● REQUEST: Copy out the items word for word, from the first line through the line containing "x-tick-label: 1999 Local Imposts is", including both ends. Omit the pictures.

[Data entries]
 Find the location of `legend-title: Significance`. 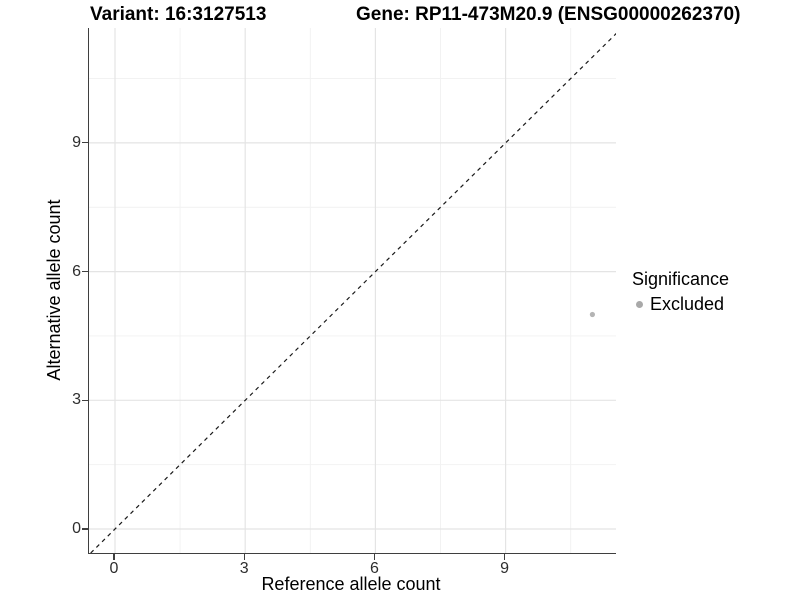

legend-title: Significance is located at coordinates (681, 279).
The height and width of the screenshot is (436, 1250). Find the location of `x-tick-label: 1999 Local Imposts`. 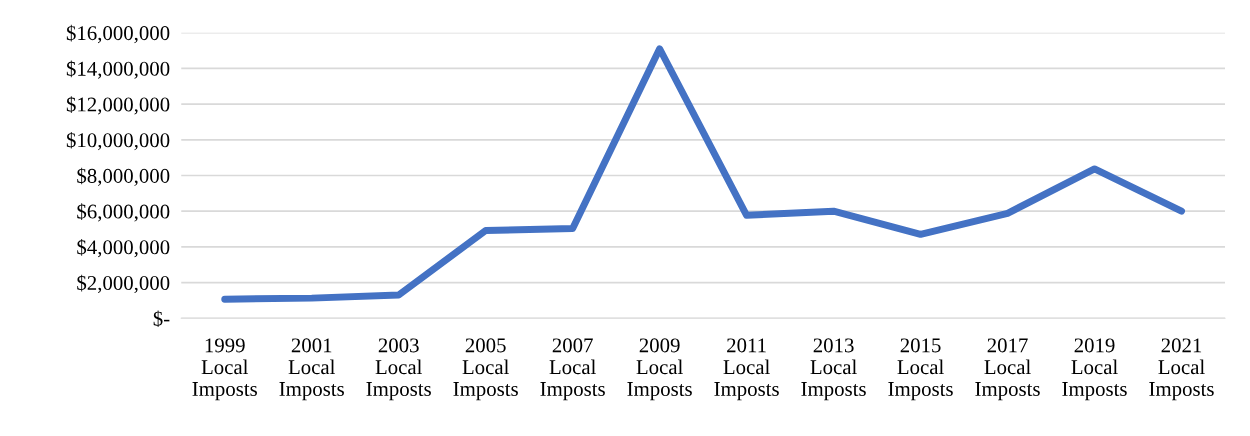

x-tick-label: 1999 Local Imposts is located at coordinates (224, 370).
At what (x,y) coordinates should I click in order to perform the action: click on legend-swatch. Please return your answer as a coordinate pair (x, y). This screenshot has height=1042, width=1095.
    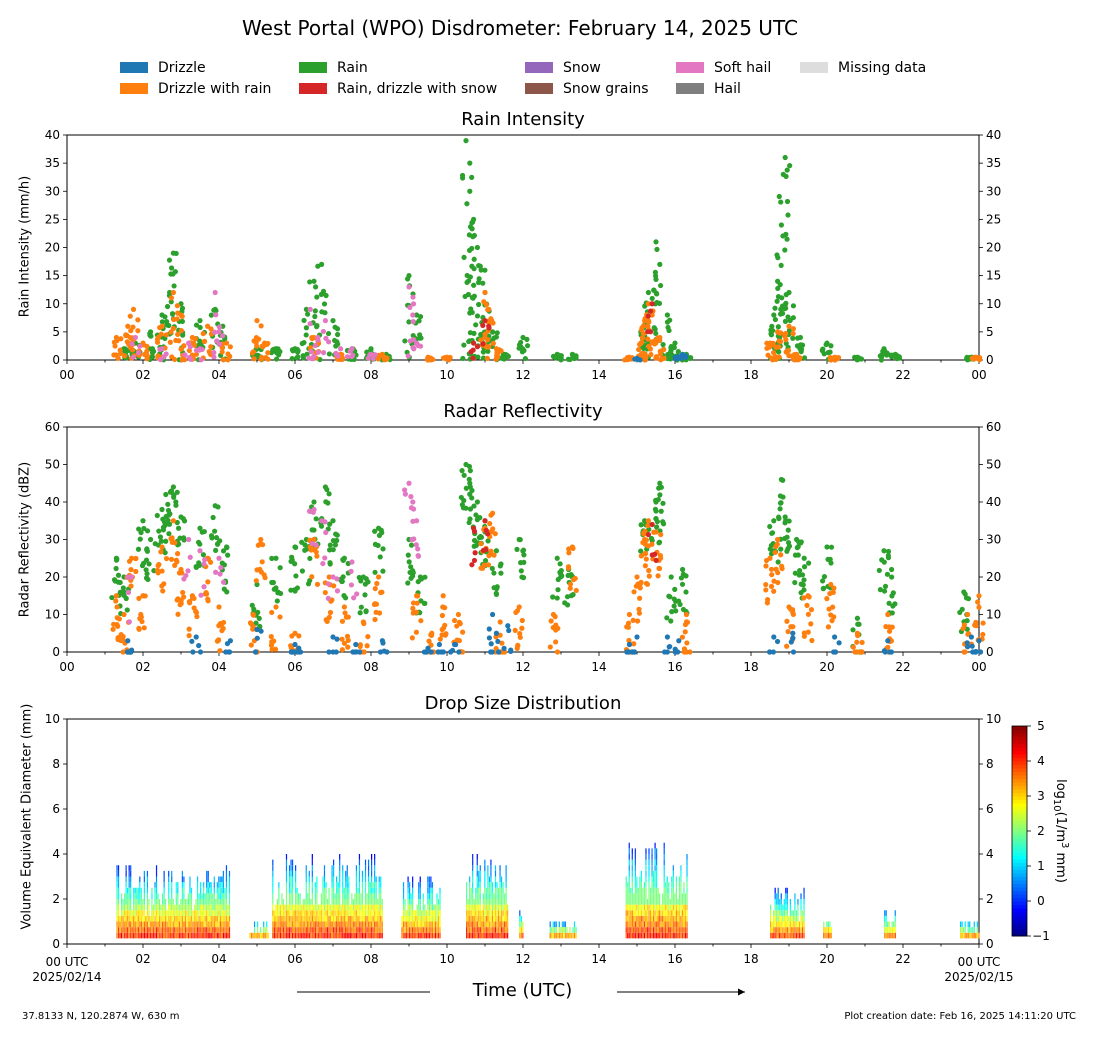
    Looking at the image, I should click on (313, 68).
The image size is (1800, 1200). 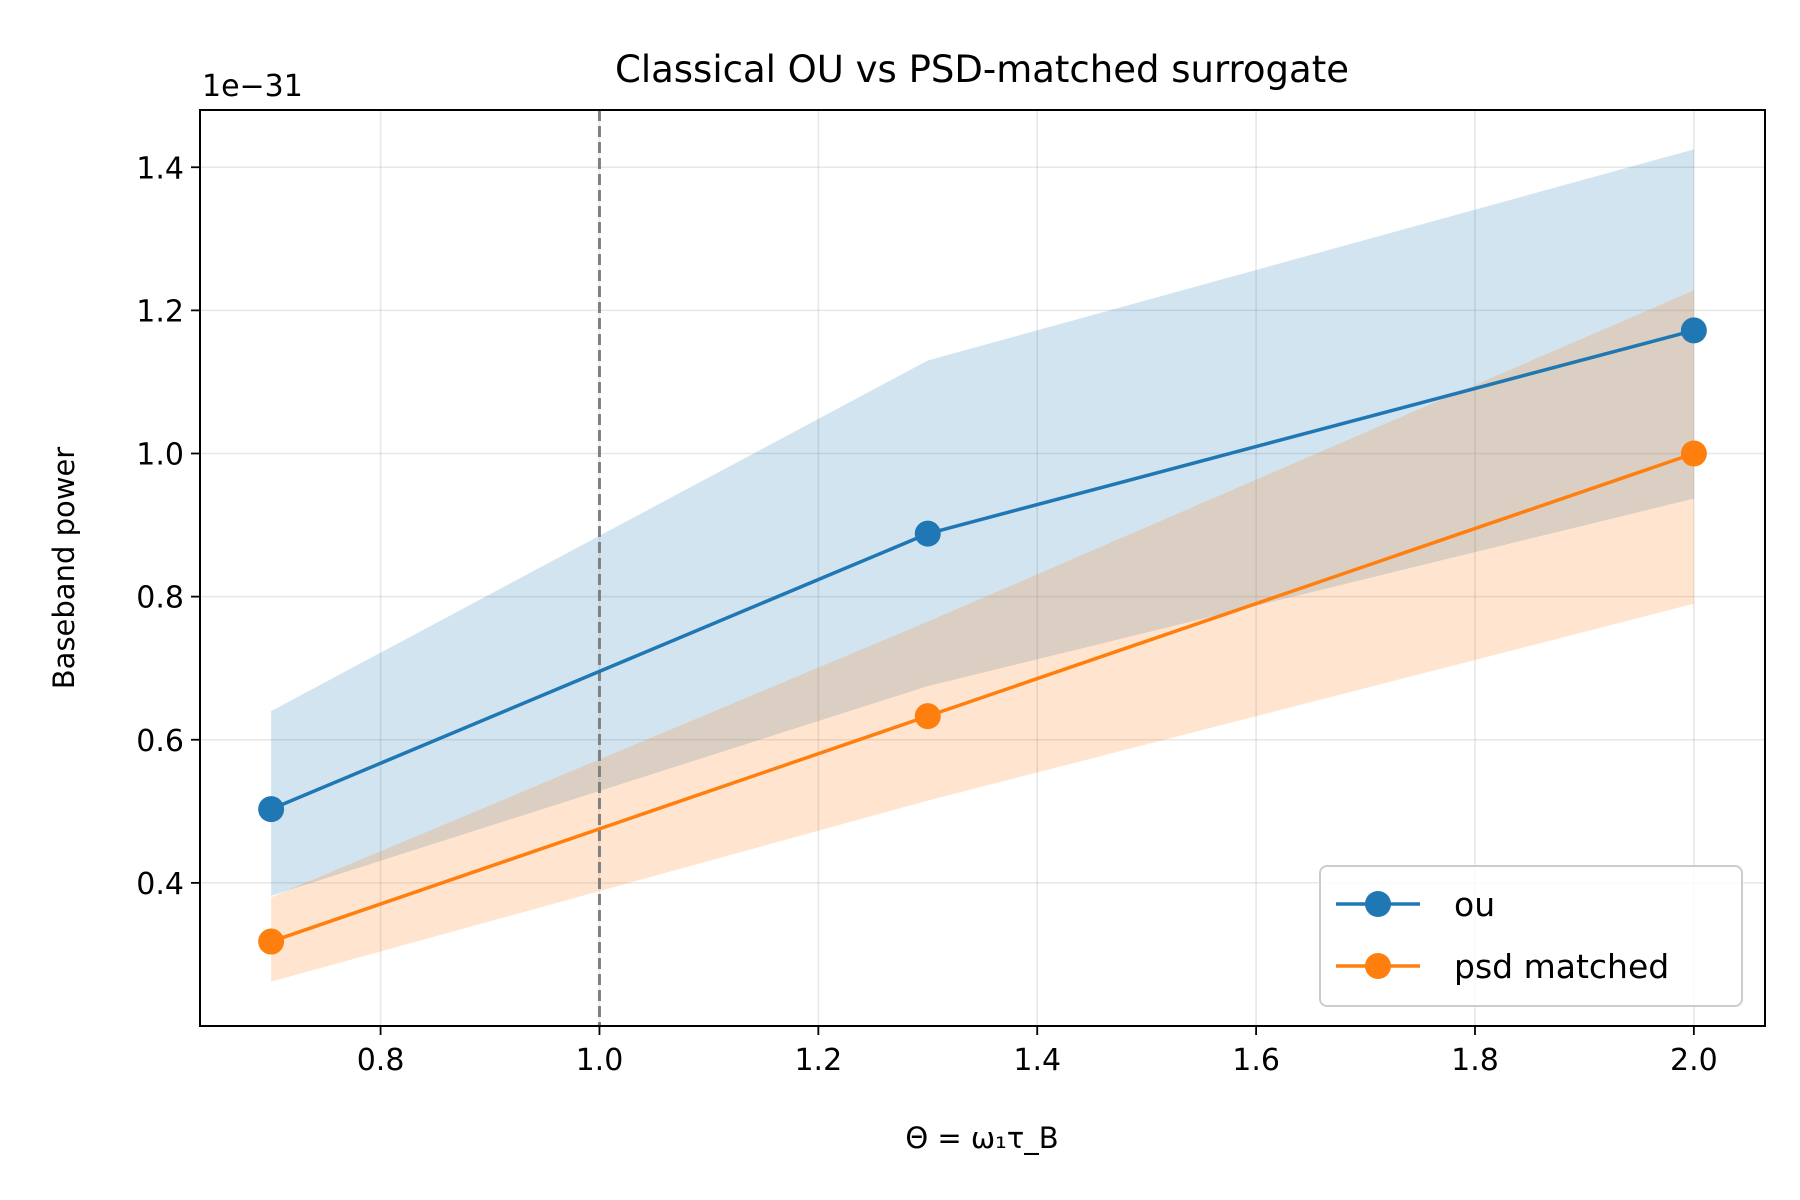 I want to click on y-tick-label: 1.0, so click(x=160, y=456).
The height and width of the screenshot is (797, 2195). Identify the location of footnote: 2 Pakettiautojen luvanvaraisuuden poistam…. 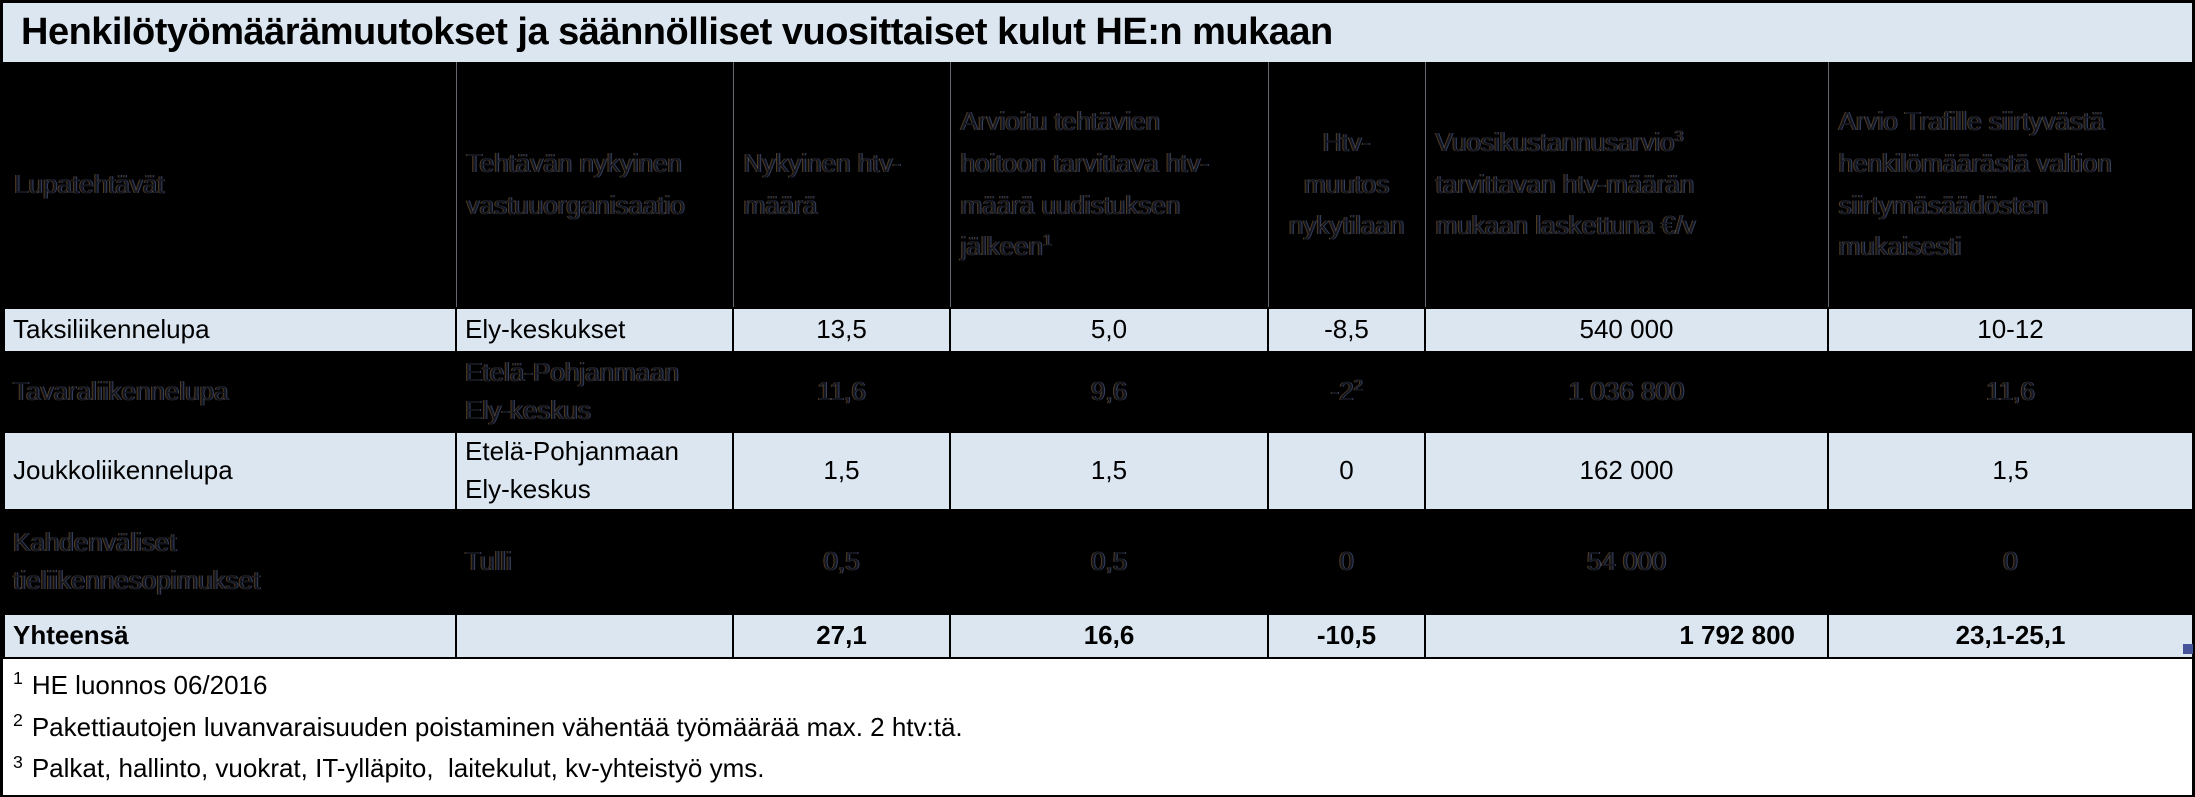
(1102, 726).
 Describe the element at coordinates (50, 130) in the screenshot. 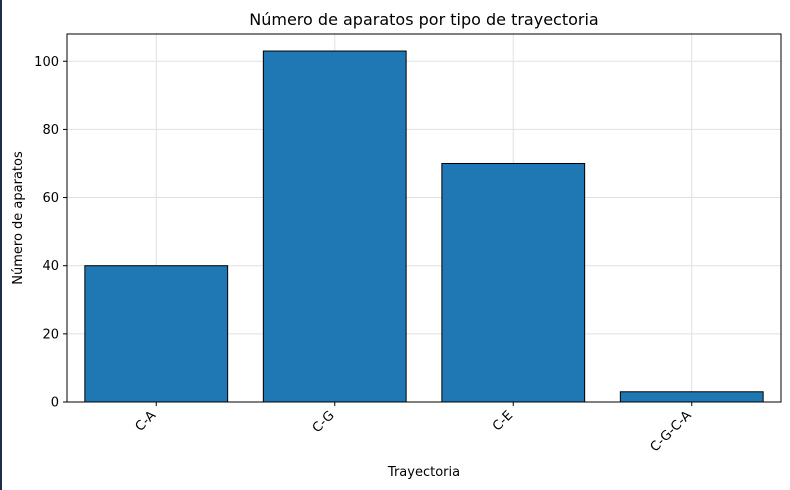

I see `y-tick-label: 80` at that location.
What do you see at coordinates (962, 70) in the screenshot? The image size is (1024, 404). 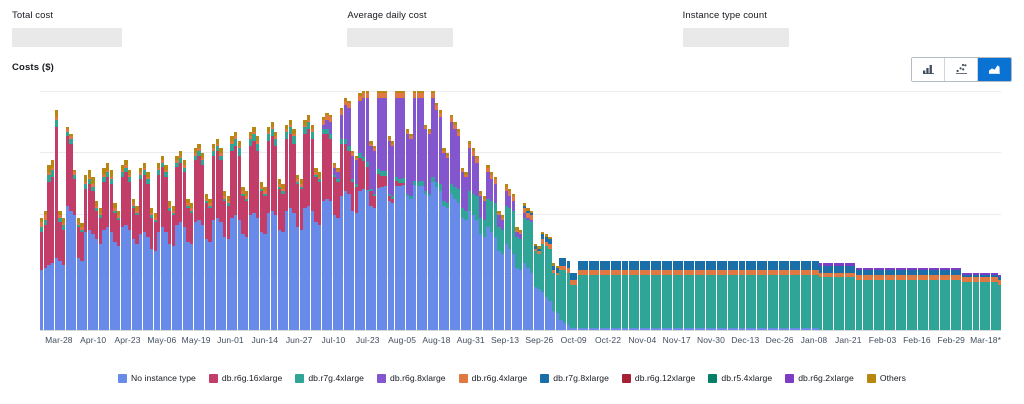 I see `scatter-chart-toggle-button` at bounding box center [962, 70].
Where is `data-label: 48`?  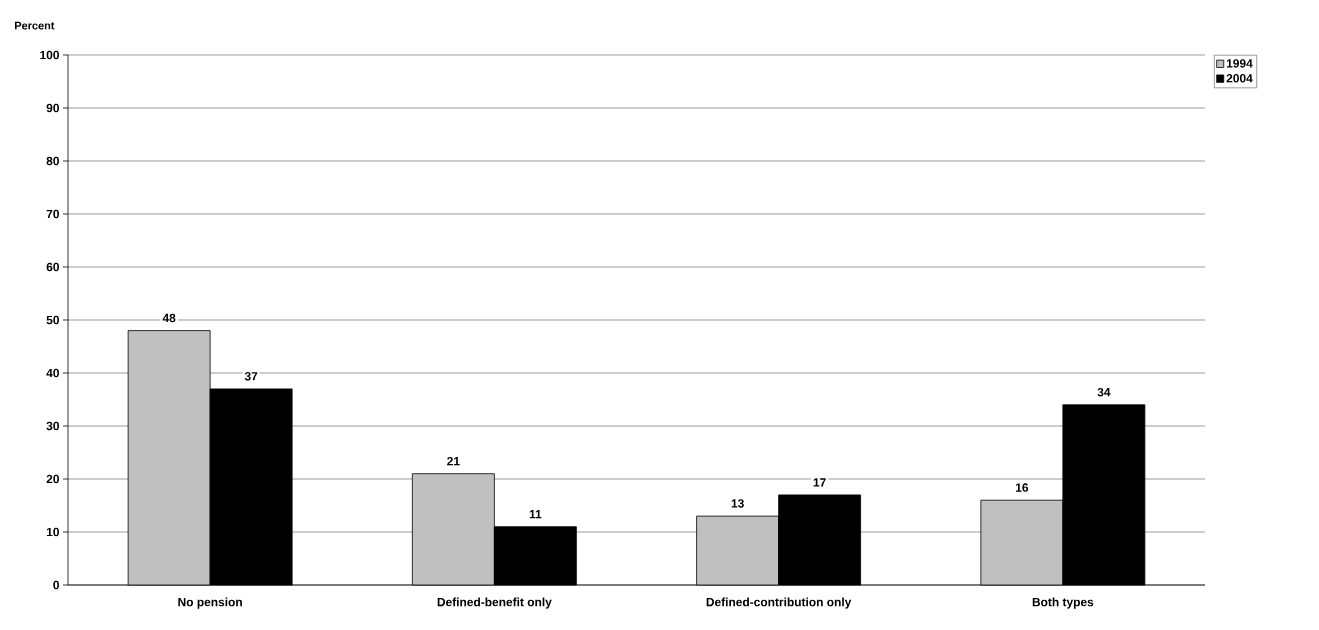 data-label: 48 is located at coordinates (169, 318).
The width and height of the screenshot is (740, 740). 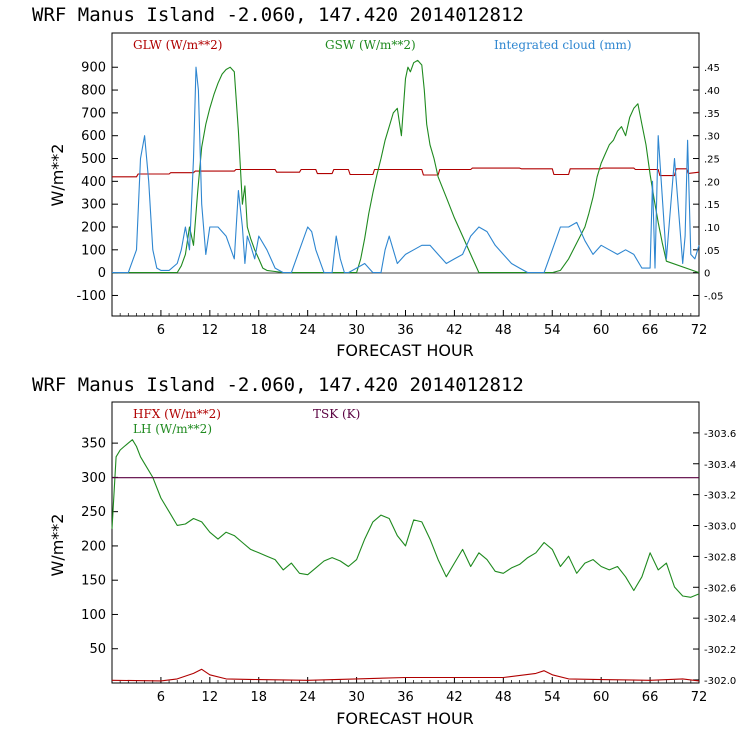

● RESULT OF THE TASK:
 Find the location of `legend-title: Significance`. 

legend-title: Significance is located at coordinates (681, 279).
The height and width of the screenshot is (436, 1250). Find the location of `x-tick-label: 1999 Local Imposts`. 

x-tick-label: 1999 Local Imposts is located at coordinates (224, 370).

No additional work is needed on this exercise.